Among those changes: a greater concentration of assets at the largest firms — which intensifies competition — and a growing presence of private equity funding looking to invest in or acquire firms.
“The independent model is facing pressures to change,” said Scott Slater, vice president of practice management and consulting at Fidelity.
Speaking to a room filled with independent advisors at this week’s Fidelity 2018 Inside Track conference in New York, Slater described an industry that accounts for almost 60% of financial advisory firms and consists of RIAs, hybrid RIAs and independent broker-dealers.
Roughly three-quarters of the firms manage $100 million or less and control 10% of assets, 17% manage between $100 million and $500 million and oversee 20% of assets and 6% manage more than $500 million (including 4% who manage more than $1 billion) and control 70% of assets.
“It will be very hard to be in the middle,” said Slater. “The most successful firms will collaborate.”
He proceeded to explain the multiple options that firms can choose if they decide to collaborate — options Fidelity identifies as distinct RIA acquirer models — providing examples of each:
- Integration Platform Provider (Dynasty Financial Partners)
- Passive Investor (Fiduciary Network)
- Financial Acquirer (Wealth Partners Capital Group)
- Strategic Aggregator (Focus Financial)
- Branded Acquirer (Beacon Point, HighTower Partners and United Capital)

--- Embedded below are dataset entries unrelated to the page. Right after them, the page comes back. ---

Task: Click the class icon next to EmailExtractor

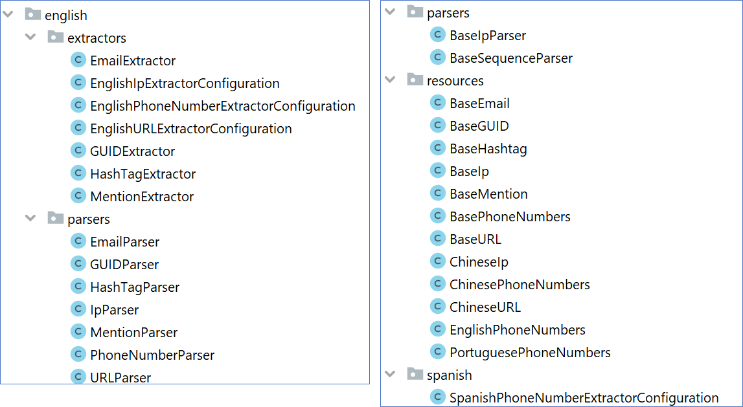Action: point(78,60)
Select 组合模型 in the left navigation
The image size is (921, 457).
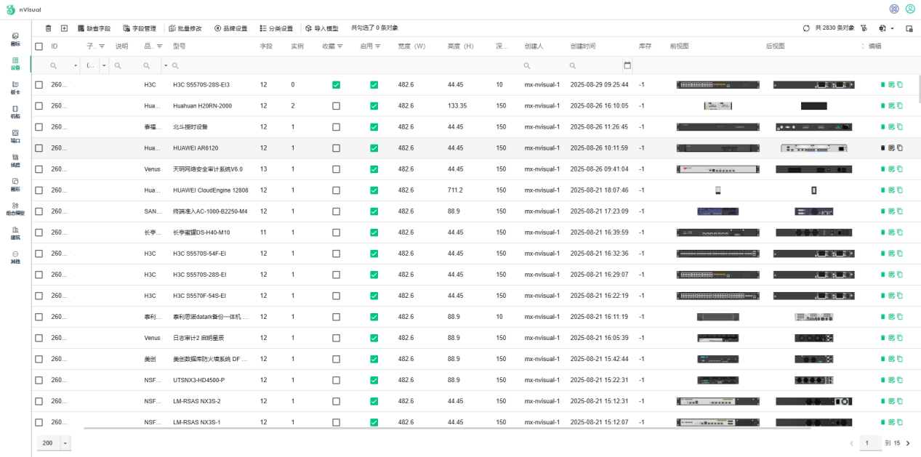tap(15, 209)
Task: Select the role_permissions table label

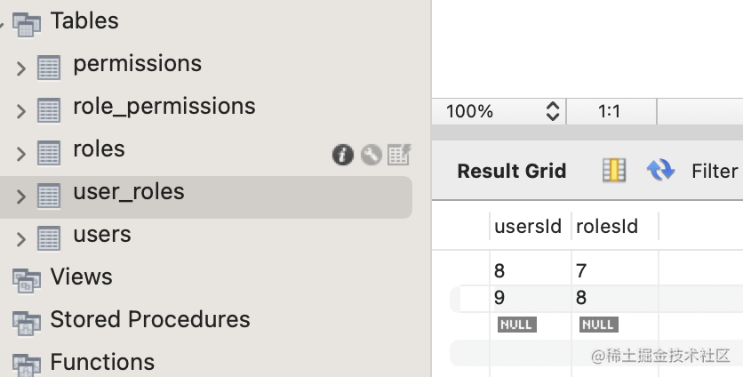Action: click(164, 107)
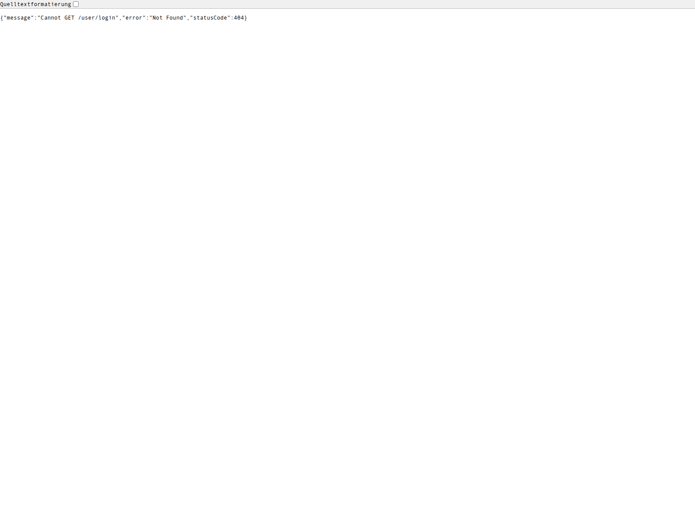This screenshot has height=522, width=695.
Task: Click the quotation mark before "error"
Action: pyautogui.click(x=124, y=18)
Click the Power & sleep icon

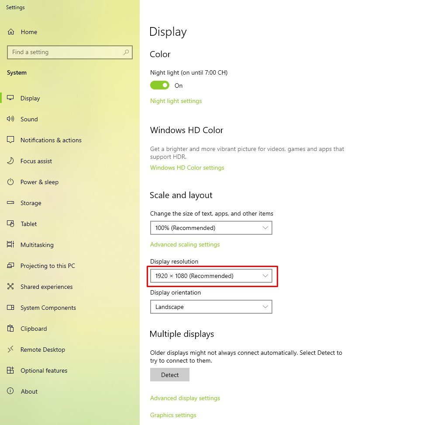point(11,182)
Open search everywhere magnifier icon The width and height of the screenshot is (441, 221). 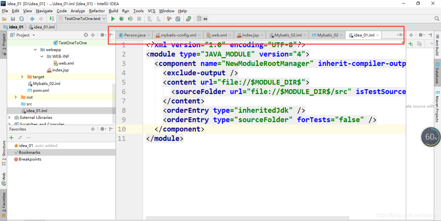[437, 18]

- Wealth Management RIA Acquirer (ACG Wealth, Atlantic Trust and Wescott Financial Advisory Group)
“There are more options today for advisors to choose where their independence goes,” said Slater. He advised firms to prepare for the future.
“Know where you are in the business cycle, in your personal life cycle and where you want to be in three to five years,” said Slater. “What are you trying to build? How big do you want to be? Do you want to be a seller or a buyer?”
Doing nothing is not a good option, according to Slater. “Inertia will lead to the very loss of independence you value.”
He noted that despite the talk of a seller’s market for RIAs, the buyers are very experienced and will be discriminatory.
They are doing deals based on earnings multiples, not revenue multiples, and the multiples increase as the earnings do, said Slater. They range from five to seven times earnings for firms with less than $250 million in assets to eight to 12 times earnings for firms with more than $2 billion in assets.
“Ultimately size drives multiples,” Slater said. In addition, buyers are looking at earnings growth rate, client demographics — setting lower multiples for firms heavy with older clients — talent, technology and operations platforms.
Buyers are not that interested in undervalued firms that require investment to get into shape, Slater said.
He recommended that potential sellers achieve scale, reduce costs and upgrade their talent and client experience model if they want to optimize their value in a deal. In addition, sellers should define their culture and know what they want to preserve in a deal. “If you get your culture right, you’ll be fine,” Slater said.
And if a deal ultimately gets done, he said, expect to receive one-third to one-half the value in cash up front and to remain with the firm for the next three to five years.